Chromate resistance and reduction of B. cereus SJ1. Chromate reduction (A) and resistance (B) analysis of B. cereus SJ1 uninduced (◊) and induced with (■) 1 mM K₂CrO₄ for 8 h before bacterial inoculation in LB medium (pH 7.0). B. cereus SJ1 was incubated for 48 h before growth was measured for Cr resistance determination. (▲), amended with 1 mM K₂CrO₄ without bacterial inoculation as a control. Error bars represent standard deviation of triplicate samples.

Figure 5

RT-PCR analysis of putative chromate reduction genes nitR and azoR. M, 1 kb DNA ladder. r, negative control for RT, obtained using total RNA (after DNase I treatment) as the template for PCR amplification, to verify that no genomic contamination was present in the RNA extract; c, RT-PCR product using the first strand cDNA as the template; g, PCR positive control obtained using genomic DNA from B. cereus SJ1 as the template. 0, 1 and 3 after r and c represent samples uninduced and induced by 0.3 mM K₂CrO₄ for 1 h and 3 h, respectively.
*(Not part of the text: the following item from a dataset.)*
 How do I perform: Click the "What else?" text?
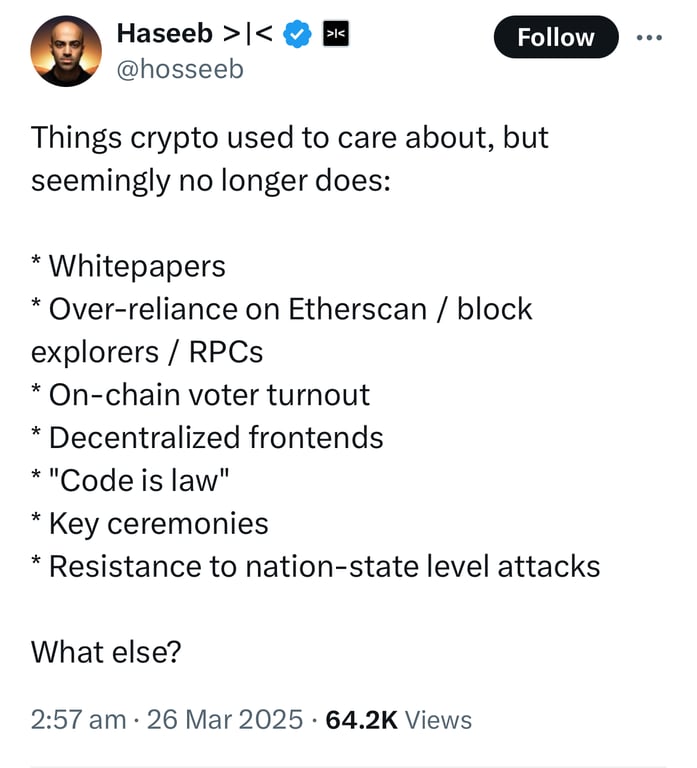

Lanes 1-7, nitR1 (locus_tag: BCSJ1_00500, 592 bp); Lanes 8-14, azoR (locus_tag: BCSJ1_06081, 413 bp); Lanes 15-21, nitR2 (locus_tag: BCSJ1_14230, 480 bp); Lanes 22-28, nitR3 (locus_tag: BCSJ1_17540, 546 bp); Lanes 29-35, nitR4 (locus_tag: BCSJ1_02410, 477 bp); Lanes 36-38, RT-PCR of 16 S rRNA genes. The arrow indicates a non-specific band.

Figure 6

RT-PCR analysis of chrA, chrI induction and chrI-chrA1 co-transcription. The M, r, c, g were identical to these of Figure 5. (A), RT-PCR analysis of expression of chrA's. Lanes 1-7, chromate resistance gene chrA1 (locus_tag: BCSJ1_04594, 946 bp); Lanes 8-14, chrA2 (locus_tag: BCSJ1_18833, 491 bp); Lanes 15-21, chrA3 (locus_tag: BCSJ1_18828, 354 bp). (B), RT-PCR analysis of chrI induction and chrI-chrA1 co-transcription. 5 and 15 after r and c represent samples induced by 0.3 mM K₂CrO₄ for 5 min and 15 min, respectively. Lanes 1-7, transcriptional regulator gene chrI (locus_tag: BCSJ1_04599, 604 bp); Lanes 8-14, chrI-chrA1 (1,130 bp). Lanes 15-17, RT-PCR of 16 S rRNA genes. The arrow indicates a non-specific band.